Comment: One commenter generally supported the proposed rules and
said that there should be only one evidentiary standard used by our
adjudicators at all levels of the adjudication process.
Response: We agree with the commenter that adjudicators at each
level of the administrative review process, including the Appeals
Council, should use the same evidentiary standard. These rules provide
that they will all use the preponderance of the evidence standard of
proof when they make determinations or decisions. As stated above, the
Appeals Council only uses the substantial evidence standard of review
when it considers whether to grant a request for review of an ALJ's
decision.
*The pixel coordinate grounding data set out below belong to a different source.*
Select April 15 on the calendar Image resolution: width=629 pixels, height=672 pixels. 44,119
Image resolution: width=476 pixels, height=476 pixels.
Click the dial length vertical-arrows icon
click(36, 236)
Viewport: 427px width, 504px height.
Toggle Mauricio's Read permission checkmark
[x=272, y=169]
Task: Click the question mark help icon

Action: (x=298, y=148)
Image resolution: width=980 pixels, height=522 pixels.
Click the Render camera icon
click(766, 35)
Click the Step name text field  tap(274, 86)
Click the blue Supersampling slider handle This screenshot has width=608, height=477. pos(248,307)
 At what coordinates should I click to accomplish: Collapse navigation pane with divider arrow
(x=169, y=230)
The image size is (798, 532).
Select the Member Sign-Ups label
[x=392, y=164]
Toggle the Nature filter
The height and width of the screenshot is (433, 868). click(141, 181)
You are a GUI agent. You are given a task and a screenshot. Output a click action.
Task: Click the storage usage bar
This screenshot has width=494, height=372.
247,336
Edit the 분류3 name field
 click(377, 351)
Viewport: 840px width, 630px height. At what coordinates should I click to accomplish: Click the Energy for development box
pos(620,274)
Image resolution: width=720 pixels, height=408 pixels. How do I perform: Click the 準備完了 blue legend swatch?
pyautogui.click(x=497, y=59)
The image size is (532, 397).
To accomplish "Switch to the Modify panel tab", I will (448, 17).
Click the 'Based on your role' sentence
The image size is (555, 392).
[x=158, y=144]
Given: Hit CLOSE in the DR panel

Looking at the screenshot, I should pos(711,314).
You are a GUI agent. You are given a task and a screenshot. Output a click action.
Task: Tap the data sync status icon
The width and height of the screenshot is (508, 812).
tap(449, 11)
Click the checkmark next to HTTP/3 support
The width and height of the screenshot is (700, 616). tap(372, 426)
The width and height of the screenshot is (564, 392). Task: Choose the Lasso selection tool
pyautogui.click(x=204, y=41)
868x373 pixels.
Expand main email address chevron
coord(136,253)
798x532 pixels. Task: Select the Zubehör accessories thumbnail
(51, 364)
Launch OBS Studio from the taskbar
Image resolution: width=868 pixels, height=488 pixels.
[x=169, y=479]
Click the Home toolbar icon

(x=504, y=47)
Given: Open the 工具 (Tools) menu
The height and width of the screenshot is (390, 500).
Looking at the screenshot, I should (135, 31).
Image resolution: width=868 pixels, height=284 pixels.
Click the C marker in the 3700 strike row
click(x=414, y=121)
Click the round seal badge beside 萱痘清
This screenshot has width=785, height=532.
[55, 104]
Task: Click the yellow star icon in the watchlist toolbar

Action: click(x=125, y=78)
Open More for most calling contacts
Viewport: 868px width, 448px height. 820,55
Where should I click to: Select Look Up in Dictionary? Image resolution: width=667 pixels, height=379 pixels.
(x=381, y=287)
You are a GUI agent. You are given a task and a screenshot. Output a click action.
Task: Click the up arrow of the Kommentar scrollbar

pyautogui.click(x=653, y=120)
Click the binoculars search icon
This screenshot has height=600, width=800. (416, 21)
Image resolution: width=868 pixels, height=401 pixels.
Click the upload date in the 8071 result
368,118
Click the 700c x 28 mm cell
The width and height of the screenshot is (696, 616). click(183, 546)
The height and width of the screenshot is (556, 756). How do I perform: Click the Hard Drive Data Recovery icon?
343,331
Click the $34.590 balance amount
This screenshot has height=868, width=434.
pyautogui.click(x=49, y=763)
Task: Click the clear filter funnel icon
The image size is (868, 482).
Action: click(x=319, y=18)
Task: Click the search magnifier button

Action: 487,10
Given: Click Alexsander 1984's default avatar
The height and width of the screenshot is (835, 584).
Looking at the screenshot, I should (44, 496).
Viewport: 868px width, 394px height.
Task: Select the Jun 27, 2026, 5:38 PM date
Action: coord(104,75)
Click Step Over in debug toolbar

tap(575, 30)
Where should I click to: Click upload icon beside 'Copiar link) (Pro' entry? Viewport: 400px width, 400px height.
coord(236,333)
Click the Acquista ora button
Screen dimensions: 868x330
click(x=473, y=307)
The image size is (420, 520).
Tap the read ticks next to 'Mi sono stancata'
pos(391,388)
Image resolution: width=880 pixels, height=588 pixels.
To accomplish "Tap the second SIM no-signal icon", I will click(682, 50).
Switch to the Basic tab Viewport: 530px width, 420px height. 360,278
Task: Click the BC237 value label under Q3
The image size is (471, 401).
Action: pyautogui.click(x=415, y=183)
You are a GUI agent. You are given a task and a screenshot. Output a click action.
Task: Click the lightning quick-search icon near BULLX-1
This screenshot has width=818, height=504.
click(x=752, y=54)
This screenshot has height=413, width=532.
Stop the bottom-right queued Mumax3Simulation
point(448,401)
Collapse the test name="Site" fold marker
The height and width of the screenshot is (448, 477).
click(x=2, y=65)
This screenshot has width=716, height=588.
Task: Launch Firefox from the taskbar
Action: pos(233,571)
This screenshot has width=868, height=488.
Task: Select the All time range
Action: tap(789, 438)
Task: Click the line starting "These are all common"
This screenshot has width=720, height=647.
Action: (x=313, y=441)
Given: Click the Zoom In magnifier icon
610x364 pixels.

Although it is unclear from the commenter's letter, to the
extent that the commenter suggested that the Appeals Council should
apply the preponderance of the evidence standard of proof when it
reviews an ALJ's decision, we are not adopting the comment. Our rules
governing the Appeals Council's use of the substantial evidence
standard to review ALJ decisions have worked well, and we do not
believe that there is any reason to change them.
Comment: Two commenters were concerned that the proposed changes
could create an ambiguity about who has the burden of proof. One of
these commenters also said that our determinations and decisions should
be made based on substantial evidence and that the burden of a party is
to provide proof by a preponderance of the evidence. Both commenters
expressed concern that the proposed changes could appear to shift the
burden of proof in disability cases to us by requiring that we base our
determinations and decisions on a preponderance of the evidence. One of
these commenters suggested that we add regulatory text to explain who
has the burden of proof at each of the five steps of the sequential
evaluation process that we use to decide whether a person is disabled.
See 20 CFR 404.1520 and 416.920.
Response: We are not adopting this comment. These final rules
concern the appropriate standard of proof, not who has the burden of
proof at any stage of our sequential evaluation process. Our current
regulations explain the burden of proof in disability claims.\10\ We
previously explained the concept of how the burden of proof, a term
traditionally associated with adversarial litigation, applies in the
context of our nonadversarial system. 68 FR 51153, 51154-51155 (Aug.
26, 2003). We do not believe that it is appropriate to make the changes
suggested by the commenters because these final rules do not change the
allocation of the burden of proof in our adjudications.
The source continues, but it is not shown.